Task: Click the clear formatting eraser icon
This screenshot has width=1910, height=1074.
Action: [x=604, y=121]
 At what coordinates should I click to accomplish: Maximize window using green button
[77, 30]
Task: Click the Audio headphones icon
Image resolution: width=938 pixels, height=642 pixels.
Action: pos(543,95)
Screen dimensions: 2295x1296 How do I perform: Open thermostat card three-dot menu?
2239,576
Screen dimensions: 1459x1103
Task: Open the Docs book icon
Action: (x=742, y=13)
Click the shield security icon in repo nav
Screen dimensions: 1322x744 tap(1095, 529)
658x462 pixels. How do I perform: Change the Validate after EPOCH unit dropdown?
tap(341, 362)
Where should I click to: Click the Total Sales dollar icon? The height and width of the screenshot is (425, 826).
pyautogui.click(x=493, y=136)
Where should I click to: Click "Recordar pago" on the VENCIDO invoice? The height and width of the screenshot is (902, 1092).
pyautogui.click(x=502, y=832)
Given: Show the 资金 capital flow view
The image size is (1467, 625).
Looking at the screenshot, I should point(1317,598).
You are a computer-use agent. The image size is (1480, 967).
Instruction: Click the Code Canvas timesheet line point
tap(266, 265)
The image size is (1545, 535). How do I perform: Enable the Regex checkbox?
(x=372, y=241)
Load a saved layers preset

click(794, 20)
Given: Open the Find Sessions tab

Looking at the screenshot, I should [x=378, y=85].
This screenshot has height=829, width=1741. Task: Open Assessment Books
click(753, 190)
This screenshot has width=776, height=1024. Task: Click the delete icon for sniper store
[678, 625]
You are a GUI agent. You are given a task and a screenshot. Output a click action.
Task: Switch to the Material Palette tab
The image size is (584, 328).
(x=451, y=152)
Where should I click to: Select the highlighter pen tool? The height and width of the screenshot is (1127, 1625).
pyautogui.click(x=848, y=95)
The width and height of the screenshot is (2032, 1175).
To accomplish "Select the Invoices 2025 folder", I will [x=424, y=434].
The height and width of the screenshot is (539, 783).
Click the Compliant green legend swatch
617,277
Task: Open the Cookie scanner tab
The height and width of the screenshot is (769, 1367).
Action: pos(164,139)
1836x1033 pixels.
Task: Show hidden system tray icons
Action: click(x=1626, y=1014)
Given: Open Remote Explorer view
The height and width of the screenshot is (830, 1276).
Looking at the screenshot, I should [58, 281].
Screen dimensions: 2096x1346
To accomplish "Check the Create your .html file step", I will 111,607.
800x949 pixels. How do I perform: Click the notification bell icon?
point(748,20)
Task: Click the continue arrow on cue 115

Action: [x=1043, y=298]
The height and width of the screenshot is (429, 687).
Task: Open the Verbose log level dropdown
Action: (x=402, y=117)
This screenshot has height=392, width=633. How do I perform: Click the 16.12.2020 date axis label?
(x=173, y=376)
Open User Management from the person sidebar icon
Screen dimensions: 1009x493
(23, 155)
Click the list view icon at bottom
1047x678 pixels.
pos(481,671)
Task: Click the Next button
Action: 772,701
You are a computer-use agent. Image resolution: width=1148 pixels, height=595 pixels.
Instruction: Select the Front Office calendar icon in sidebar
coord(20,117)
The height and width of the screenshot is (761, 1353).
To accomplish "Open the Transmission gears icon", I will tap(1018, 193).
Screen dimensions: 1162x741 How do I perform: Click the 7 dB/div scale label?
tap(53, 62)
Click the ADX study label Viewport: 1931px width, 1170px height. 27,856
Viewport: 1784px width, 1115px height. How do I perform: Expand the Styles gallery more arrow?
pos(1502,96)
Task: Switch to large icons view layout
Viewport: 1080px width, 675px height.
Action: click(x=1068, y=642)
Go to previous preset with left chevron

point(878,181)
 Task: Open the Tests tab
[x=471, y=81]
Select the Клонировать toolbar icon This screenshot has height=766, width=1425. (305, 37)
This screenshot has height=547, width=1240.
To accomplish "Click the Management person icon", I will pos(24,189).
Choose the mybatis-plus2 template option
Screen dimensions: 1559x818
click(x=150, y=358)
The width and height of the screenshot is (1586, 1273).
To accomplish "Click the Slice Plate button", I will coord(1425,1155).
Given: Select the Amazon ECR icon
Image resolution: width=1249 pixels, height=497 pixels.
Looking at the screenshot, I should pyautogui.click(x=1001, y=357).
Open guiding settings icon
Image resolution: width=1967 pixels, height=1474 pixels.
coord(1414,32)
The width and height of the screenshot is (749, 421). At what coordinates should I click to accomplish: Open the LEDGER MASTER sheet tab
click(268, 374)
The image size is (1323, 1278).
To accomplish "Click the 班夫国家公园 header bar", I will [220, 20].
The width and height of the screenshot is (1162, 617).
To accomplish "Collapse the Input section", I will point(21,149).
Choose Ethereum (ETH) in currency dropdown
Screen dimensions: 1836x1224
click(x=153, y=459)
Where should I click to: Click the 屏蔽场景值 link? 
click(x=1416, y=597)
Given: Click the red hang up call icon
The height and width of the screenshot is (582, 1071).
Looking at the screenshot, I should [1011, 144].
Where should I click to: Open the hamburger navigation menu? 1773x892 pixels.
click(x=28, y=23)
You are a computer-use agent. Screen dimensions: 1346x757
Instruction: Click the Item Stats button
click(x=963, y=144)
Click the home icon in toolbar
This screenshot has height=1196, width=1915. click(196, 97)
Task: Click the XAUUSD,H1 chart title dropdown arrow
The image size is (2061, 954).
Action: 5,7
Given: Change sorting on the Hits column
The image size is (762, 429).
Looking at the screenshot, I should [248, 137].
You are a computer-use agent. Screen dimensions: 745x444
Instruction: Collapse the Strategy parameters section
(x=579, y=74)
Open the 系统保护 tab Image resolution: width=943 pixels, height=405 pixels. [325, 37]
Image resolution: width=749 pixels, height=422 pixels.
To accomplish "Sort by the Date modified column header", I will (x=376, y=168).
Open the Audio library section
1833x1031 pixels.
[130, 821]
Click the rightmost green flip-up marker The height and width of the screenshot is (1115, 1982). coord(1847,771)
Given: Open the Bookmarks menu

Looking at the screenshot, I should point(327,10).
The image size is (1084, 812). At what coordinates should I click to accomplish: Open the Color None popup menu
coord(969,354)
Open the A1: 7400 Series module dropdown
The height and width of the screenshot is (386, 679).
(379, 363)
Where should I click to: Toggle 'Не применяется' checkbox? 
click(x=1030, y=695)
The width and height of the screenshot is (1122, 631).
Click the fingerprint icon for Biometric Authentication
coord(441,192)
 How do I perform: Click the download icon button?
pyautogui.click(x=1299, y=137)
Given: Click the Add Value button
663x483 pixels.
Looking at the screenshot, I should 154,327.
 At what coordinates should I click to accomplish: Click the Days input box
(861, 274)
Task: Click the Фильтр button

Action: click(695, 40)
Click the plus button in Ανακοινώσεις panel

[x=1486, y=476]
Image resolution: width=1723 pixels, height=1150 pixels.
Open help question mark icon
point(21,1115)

═══

** Task item **
From the line containing "At what coordinates should I click to accomplish: Click" down to the end of the listing above, return each line exactly as it appears and nothing more.

** Worked solution **
 At what coordinates should I click to accomplish: Click the Days input box
(861, 274)
Task: Click the Фильтр button

Action: click(695, 40)
Click the plus button in Ανακοινώσεις panel

[x=1486, y=476]
Image resolution: width=1723 pixels, height=1150 pixels.
Open help question mark icon
point(21,1115)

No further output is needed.